I figured out why my relationship is working.  

It’s not that he ignores my mental health issues, and it’s not that he is in some kind of denial in another way…  

It’s not even that he figures I’ll get better and different and he’s just waiting around.  

It’s that he looks at me, knows I’m working to change what I think needs changing, and he’s proud of me for that…
And at the same time, the only thing he sees as wrong is the fact that I’m sometimes unhappy with how I am.  

He doesn’t see how I am as wrong, just the unhappy factor, which he is pleased as punch to help me fix. 


This picture is a perfect example:


I was kind of obsessively balling up Dove wrappers as I ate the chocolates.  
I find their little messages weirdly comforting sometimes, and I started attaching two of the wadded up balls of foil together. 

My Knight in Pinstripes looked at this.  
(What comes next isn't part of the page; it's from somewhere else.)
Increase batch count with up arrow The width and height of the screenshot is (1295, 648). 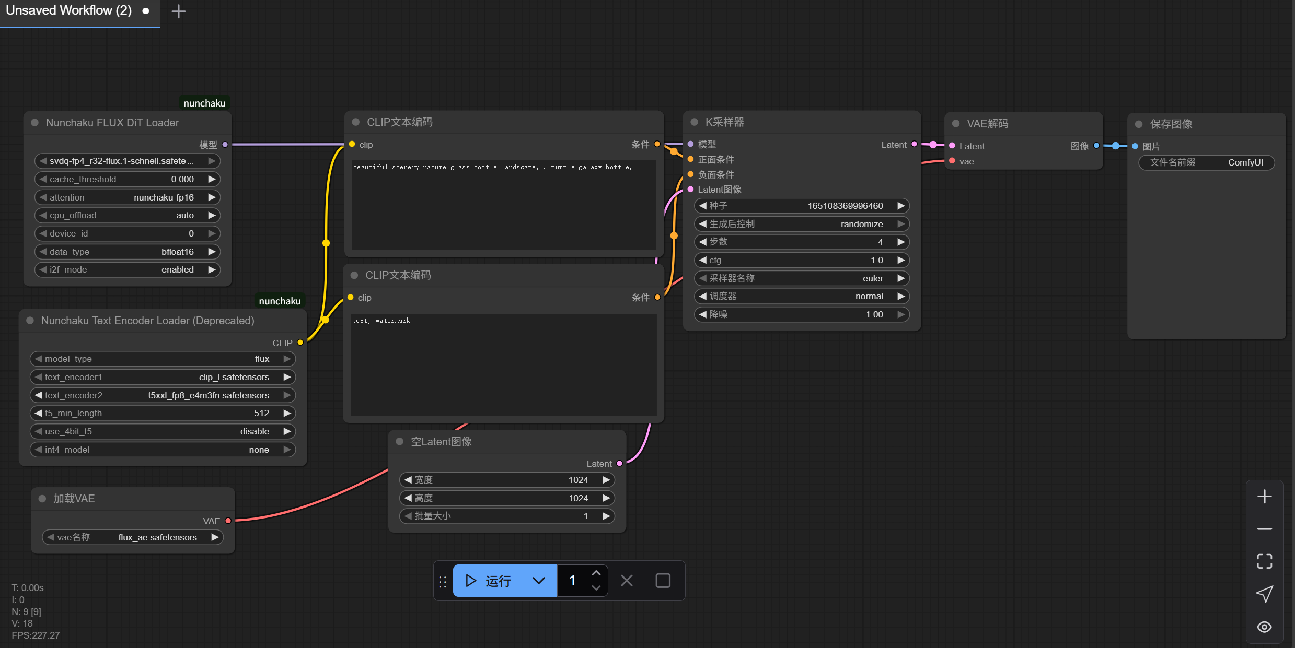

Instead of saying, “That’s garbage” or “What the Hell are you doing?” he just automatically processes a meaning behind it and goes, “Oh!  We’re building a snowman!” and makes a head for it.  

He accepts that I'm not quite what I would like to be, and he realizes that I sometimes have trouble functioning as well as I would like to, but he accepts me as I am.  

He accepts me as I am
he accepted me when I was at my lowest point, 
and he continues to accept me as I grow and change for the better.  

Yep.  

I’m keeping this man (Rob, not the tin snowman) forever.